Random Thoughts on the New Year

In the tradition of starting the way I wish to go on, I overslept by several hours this morning.  Then I hopped on the exercise bike* for a while and then showered.  I drank a glass of water and then had some coffee with milk.

This is all being placed under the heading of Taking Care of Myself, which is my theme of 2015.**  Even the milk.

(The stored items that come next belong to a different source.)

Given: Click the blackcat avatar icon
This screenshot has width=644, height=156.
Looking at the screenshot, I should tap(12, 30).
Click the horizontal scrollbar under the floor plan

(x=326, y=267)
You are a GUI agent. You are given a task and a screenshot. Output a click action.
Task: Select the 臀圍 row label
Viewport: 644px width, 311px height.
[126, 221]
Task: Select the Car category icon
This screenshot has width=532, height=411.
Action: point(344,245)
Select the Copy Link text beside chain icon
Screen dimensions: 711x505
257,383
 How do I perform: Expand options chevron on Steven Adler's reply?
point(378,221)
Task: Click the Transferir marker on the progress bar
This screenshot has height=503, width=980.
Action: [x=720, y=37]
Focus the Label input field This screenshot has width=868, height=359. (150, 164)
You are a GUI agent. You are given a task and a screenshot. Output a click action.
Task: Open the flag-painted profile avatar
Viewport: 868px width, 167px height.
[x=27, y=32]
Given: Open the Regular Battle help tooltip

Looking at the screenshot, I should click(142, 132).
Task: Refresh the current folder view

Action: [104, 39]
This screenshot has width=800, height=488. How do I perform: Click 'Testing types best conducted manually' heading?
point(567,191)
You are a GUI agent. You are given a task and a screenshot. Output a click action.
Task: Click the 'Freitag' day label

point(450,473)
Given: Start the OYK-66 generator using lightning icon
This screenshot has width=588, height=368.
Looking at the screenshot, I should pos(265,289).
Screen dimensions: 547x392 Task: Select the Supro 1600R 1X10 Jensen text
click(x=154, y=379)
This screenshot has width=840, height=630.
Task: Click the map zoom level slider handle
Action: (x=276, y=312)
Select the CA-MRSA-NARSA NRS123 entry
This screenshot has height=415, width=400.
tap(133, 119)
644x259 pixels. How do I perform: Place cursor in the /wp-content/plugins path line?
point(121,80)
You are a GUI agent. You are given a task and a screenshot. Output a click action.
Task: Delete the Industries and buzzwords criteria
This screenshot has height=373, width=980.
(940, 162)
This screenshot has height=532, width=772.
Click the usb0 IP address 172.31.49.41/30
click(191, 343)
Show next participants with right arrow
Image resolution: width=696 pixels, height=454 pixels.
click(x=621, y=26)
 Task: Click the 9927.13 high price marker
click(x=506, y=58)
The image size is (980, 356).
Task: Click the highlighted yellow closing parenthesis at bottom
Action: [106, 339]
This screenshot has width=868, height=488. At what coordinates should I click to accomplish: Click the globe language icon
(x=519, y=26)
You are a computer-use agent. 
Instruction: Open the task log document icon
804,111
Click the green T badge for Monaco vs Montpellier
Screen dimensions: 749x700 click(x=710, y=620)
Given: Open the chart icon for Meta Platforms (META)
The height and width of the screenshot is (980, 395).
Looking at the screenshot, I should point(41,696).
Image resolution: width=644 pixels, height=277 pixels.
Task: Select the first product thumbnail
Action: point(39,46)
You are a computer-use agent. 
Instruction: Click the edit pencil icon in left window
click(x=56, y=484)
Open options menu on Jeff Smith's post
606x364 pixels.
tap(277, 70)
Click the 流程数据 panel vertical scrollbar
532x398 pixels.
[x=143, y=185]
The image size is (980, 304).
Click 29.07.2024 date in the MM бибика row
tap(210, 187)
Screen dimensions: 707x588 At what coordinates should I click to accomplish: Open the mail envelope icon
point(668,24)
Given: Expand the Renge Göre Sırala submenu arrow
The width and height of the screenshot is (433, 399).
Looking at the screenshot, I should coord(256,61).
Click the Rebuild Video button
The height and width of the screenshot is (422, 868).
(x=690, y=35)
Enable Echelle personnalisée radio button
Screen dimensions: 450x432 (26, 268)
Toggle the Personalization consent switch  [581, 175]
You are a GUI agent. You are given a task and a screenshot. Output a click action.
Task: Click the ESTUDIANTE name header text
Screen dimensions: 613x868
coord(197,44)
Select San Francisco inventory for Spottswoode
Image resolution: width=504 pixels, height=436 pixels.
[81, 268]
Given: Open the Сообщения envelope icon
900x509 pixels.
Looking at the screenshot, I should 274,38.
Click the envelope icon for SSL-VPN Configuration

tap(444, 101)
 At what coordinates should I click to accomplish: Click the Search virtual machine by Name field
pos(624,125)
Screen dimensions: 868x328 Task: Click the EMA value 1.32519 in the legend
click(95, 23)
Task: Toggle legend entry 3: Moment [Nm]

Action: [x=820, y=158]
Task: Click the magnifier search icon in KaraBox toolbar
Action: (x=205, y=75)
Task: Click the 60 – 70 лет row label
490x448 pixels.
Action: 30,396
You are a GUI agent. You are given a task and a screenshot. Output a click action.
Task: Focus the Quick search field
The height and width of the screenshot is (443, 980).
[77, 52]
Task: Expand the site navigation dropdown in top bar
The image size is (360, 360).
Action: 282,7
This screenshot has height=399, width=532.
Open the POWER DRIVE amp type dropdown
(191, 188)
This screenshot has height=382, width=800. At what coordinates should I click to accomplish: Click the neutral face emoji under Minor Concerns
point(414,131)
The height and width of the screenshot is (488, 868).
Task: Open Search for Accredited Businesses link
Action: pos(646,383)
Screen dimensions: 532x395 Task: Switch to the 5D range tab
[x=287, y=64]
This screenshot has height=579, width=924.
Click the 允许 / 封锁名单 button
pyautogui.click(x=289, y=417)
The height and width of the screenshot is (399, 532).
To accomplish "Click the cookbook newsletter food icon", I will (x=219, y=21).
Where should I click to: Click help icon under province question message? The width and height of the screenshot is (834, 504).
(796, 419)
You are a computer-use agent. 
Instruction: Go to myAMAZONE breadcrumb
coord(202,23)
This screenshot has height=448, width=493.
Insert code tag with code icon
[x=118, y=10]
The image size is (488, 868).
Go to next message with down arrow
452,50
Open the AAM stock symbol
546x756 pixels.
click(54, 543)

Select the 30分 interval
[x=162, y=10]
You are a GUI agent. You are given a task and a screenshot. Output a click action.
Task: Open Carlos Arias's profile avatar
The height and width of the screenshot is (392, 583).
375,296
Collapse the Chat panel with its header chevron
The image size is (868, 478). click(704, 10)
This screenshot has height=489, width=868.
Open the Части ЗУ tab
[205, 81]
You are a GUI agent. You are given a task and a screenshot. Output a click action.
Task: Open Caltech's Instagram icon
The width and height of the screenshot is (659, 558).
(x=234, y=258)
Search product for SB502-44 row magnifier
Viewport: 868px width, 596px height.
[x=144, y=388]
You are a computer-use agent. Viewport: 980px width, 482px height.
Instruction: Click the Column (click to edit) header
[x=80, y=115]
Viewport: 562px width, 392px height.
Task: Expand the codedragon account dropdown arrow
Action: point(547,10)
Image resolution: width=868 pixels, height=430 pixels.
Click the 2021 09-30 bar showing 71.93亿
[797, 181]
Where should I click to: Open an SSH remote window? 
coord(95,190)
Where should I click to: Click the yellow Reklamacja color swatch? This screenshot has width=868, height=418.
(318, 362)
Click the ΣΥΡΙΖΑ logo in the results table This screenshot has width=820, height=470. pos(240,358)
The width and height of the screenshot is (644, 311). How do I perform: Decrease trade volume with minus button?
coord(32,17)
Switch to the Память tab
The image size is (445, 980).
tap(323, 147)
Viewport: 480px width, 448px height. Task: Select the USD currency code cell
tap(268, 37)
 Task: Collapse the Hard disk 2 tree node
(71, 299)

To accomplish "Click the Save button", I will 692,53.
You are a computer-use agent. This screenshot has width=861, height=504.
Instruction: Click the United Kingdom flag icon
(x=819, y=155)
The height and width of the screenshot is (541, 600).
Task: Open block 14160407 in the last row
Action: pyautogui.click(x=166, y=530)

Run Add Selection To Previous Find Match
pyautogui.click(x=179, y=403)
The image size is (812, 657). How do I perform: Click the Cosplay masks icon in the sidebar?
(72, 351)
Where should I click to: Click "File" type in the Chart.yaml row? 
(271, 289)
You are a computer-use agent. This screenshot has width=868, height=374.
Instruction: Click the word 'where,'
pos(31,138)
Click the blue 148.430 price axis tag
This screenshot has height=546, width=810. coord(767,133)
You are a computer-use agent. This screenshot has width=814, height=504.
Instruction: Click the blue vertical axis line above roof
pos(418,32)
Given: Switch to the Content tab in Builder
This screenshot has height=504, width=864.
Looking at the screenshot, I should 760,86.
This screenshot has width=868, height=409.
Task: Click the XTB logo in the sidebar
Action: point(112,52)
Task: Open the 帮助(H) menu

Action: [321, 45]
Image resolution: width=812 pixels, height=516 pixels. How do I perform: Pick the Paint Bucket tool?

There were several bright spots in 2014, including meeting a few dear friends face-to-face for the first time (Hi, Marion, Lyra, Laura, Lisa, Amy, Dee, and Luis—and also Sherry, because seeing you is always wonderful!), finishing the draft of a novel and receiving some terrific comments on some stories I’ve written in the past.

But those lovely moments were more the exception than the rule.  And I think, looking back, that this was mostly my fault.

I was anxious last year.  Worried and self-conscious and depressed and burnt out.  I experienced several disappointments and disappointed myself in the handling of them.

The biggest reason for this was that I kept holding myself to personal standards I could not possibly meet, and didn’t realize that my mistake wasn’t in failing those standards, but in holding myself to them in the first place.

How can I possibly care for myself when I’m too busy beating myself up?

So I’m going to try not to do that this year.

This year, I’m holding myself to different standards:

I’m going to sleep more without guilt

Sleep QWERTY

Who says sleeping is a waste of my time?

Behind too sleep deprived to function is a waste, too, right?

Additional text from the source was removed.